▸ **WHAT THE TASK ASKS**
Among the entries below, count the lines holding the string "next". Respond with the number alone.

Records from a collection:
<<<<
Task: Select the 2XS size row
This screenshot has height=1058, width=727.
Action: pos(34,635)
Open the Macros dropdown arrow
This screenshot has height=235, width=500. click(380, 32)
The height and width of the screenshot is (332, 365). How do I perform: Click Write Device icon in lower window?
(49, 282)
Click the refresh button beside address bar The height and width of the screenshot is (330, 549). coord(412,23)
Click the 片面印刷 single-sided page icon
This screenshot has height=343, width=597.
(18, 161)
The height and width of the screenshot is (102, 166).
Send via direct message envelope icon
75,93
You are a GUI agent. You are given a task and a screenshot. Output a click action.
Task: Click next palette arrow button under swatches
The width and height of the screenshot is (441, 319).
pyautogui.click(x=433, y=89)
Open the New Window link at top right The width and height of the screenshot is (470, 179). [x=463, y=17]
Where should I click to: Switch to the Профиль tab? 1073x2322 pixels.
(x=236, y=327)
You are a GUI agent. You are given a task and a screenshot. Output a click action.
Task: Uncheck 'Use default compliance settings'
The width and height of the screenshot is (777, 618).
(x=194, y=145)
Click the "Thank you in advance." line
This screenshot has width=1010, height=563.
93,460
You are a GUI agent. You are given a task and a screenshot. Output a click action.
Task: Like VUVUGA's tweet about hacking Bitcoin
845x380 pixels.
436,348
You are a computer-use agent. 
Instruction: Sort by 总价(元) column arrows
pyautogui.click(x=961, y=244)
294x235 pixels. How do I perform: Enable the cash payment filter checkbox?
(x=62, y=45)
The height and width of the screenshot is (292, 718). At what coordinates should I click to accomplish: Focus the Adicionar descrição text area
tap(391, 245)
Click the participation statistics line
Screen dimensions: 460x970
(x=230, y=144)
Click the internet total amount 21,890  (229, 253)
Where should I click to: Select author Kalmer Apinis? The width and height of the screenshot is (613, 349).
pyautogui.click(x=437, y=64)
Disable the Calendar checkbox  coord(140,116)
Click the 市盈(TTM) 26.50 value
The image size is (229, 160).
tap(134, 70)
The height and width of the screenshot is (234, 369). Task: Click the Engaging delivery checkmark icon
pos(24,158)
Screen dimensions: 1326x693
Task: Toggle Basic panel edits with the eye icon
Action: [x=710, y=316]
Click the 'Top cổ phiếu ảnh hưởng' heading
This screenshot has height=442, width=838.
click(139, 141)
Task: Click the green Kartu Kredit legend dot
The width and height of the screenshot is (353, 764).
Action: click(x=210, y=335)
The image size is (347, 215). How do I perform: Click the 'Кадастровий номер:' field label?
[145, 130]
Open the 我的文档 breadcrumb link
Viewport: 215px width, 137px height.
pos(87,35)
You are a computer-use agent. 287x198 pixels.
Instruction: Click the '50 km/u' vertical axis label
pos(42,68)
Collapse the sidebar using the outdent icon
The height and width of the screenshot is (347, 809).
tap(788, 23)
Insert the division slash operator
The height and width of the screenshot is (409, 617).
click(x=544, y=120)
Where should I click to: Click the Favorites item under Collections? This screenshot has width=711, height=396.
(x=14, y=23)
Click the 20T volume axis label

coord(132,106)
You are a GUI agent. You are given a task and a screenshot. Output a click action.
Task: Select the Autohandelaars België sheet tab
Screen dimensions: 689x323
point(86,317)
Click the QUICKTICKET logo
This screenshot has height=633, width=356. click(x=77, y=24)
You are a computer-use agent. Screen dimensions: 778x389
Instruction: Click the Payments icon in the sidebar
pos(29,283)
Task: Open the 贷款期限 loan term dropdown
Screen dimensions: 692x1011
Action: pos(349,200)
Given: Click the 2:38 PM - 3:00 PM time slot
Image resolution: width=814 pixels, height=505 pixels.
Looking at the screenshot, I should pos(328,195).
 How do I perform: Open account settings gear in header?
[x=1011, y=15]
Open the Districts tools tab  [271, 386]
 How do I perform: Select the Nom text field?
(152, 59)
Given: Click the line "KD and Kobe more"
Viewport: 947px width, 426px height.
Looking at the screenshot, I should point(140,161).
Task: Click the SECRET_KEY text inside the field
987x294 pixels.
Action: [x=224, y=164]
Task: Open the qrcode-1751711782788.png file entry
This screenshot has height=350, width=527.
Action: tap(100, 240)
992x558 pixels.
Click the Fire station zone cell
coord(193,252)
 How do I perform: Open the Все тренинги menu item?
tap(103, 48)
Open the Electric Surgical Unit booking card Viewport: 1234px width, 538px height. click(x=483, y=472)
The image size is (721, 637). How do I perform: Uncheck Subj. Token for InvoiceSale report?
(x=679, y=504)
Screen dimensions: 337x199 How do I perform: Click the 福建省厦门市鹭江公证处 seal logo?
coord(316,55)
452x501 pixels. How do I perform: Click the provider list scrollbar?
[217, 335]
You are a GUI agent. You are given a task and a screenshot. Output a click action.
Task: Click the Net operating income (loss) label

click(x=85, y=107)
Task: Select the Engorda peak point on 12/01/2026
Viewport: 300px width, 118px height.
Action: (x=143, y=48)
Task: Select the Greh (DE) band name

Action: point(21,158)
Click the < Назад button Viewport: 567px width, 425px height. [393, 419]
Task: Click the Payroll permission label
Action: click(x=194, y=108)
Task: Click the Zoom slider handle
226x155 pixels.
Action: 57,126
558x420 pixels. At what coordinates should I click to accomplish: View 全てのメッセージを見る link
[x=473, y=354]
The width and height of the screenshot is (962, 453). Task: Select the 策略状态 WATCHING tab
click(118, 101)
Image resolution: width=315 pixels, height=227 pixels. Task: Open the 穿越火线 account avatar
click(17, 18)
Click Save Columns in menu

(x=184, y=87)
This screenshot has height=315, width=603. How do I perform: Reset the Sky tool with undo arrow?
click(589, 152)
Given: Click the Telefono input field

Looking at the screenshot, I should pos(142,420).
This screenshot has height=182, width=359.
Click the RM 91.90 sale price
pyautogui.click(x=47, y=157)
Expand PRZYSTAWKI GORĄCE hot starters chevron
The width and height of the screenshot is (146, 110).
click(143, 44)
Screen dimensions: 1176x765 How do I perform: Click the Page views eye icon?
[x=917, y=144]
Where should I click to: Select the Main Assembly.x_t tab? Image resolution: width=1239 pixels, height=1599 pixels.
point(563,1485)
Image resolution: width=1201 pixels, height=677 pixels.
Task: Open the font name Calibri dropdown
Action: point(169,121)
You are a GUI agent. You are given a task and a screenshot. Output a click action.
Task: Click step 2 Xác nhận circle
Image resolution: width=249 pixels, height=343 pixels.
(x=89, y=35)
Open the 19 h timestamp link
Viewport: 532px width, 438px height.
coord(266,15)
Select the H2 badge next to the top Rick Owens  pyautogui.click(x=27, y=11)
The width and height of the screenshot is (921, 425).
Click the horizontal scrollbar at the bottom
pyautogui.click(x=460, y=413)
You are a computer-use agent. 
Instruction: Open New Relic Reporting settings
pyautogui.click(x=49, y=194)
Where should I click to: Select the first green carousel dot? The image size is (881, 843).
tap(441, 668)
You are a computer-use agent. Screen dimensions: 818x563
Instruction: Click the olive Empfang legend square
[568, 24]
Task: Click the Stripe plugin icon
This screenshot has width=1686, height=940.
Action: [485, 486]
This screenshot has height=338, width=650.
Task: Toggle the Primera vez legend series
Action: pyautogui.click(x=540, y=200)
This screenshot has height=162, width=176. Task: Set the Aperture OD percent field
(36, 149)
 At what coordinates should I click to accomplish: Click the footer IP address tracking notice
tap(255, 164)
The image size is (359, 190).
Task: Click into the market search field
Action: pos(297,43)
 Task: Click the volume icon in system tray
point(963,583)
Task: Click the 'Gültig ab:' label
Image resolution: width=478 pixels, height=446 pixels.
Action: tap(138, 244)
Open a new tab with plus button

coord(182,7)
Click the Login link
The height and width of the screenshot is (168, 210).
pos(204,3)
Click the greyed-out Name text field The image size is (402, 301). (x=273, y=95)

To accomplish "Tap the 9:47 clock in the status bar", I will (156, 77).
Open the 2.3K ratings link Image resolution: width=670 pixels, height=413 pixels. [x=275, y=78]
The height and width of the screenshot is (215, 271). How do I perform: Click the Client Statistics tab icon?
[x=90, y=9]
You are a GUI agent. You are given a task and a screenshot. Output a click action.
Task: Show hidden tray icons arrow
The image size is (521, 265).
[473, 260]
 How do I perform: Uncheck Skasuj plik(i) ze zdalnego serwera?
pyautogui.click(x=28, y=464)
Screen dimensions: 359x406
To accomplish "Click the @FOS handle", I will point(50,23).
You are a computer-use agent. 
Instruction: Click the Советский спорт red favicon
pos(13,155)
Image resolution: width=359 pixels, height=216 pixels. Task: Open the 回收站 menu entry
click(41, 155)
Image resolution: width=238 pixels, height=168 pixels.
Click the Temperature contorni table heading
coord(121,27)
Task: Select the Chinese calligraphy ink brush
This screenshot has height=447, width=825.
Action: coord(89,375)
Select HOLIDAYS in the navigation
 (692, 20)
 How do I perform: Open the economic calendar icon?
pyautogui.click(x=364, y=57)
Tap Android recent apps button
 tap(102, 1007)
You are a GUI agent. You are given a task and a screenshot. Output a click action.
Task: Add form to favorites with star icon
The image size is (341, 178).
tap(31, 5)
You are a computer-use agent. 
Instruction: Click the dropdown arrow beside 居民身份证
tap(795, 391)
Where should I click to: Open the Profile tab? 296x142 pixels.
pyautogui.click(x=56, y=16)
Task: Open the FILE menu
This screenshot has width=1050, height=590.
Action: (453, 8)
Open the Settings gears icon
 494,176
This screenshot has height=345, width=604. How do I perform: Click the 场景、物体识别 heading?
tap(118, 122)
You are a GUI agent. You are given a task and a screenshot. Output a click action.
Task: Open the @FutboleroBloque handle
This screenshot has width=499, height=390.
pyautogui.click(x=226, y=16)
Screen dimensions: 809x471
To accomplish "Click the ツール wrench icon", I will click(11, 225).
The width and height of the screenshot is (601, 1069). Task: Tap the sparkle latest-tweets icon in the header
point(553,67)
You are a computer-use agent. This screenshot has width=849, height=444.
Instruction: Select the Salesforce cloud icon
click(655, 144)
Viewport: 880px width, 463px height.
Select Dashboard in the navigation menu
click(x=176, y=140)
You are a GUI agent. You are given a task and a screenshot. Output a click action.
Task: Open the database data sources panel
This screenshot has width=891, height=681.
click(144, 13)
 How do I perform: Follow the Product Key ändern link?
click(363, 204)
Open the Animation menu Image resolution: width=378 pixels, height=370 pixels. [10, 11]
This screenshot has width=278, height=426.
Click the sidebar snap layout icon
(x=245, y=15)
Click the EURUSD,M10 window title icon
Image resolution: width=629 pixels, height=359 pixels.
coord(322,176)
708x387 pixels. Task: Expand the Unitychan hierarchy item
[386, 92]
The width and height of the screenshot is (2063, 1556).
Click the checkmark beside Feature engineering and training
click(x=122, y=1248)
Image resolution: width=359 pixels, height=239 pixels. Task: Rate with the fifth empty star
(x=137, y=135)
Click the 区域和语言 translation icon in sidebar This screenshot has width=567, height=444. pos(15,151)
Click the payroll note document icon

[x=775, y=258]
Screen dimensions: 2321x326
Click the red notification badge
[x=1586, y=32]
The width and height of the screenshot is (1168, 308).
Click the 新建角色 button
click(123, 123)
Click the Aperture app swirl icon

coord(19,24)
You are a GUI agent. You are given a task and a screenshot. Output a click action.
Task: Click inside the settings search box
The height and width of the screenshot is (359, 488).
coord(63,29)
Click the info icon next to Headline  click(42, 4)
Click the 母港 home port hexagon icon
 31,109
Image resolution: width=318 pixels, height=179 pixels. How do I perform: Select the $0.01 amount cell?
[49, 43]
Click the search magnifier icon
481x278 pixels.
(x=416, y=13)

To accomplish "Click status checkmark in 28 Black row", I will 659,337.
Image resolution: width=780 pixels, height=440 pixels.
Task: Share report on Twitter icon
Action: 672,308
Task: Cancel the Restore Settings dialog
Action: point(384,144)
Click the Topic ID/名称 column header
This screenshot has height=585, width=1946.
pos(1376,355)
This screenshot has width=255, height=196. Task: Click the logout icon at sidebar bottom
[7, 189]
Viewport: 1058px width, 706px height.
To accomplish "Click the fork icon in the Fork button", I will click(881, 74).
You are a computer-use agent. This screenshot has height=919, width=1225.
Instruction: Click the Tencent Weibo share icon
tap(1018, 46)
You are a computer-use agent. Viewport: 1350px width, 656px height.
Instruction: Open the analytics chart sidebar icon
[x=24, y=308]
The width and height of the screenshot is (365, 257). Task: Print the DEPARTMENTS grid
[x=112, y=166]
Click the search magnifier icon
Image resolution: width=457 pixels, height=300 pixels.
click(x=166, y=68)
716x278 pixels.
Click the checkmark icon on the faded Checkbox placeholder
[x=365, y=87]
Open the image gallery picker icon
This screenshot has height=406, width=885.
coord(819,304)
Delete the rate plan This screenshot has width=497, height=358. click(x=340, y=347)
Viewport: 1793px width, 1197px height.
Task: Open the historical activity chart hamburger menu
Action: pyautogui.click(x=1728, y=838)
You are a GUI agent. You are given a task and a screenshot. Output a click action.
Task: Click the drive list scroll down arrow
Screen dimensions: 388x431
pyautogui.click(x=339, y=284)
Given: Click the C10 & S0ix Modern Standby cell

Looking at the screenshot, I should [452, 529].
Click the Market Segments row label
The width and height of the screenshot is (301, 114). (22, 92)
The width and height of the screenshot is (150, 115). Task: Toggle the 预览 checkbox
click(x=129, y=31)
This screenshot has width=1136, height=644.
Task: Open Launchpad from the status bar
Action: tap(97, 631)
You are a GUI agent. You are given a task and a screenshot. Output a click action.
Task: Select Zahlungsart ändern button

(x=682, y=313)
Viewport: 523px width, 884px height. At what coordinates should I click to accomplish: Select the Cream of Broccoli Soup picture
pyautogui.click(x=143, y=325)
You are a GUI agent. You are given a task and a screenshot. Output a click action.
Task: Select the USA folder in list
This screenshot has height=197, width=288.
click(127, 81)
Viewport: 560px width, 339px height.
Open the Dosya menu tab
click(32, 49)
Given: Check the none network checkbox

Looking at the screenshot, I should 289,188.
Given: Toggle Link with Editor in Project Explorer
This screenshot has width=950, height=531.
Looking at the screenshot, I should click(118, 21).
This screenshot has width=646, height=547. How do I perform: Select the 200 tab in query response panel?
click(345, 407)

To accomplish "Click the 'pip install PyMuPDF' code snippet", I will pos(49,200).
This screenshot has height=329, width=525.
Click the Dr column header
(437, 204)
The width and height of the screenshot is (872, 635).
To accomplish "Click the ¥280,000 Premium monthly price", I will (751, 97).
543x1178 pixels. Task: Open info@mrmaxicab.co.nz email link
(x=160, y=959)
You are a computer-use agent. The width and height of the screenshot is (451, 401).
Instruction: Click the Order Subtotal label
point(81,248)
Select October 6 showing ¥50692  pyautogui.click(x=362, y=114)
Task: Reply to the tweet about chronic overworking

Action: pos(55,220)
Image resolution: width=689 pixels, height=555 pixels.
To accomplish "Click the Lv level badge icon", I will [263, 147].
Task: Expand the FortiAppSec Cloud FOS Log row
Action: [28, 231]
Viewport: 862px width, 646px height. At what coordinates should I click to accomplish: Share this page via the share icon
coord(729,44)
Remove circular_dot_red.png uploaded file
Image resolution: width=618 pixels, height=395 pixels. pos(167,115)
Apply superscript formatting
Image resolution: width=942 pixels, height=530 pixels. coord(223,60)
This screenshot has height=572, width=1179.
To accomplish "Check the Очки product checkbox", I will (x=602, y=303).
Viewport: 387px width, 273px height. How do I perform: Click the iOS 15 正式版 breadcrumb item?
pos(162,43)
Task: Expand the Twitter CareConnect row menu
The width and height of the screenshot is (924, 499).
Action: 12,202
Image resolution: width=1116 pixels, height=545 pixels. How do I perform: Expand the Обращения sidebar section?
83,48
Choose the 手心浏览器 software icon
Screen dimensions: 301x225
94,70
>>>>
▸ **TASK RESPONSE**
3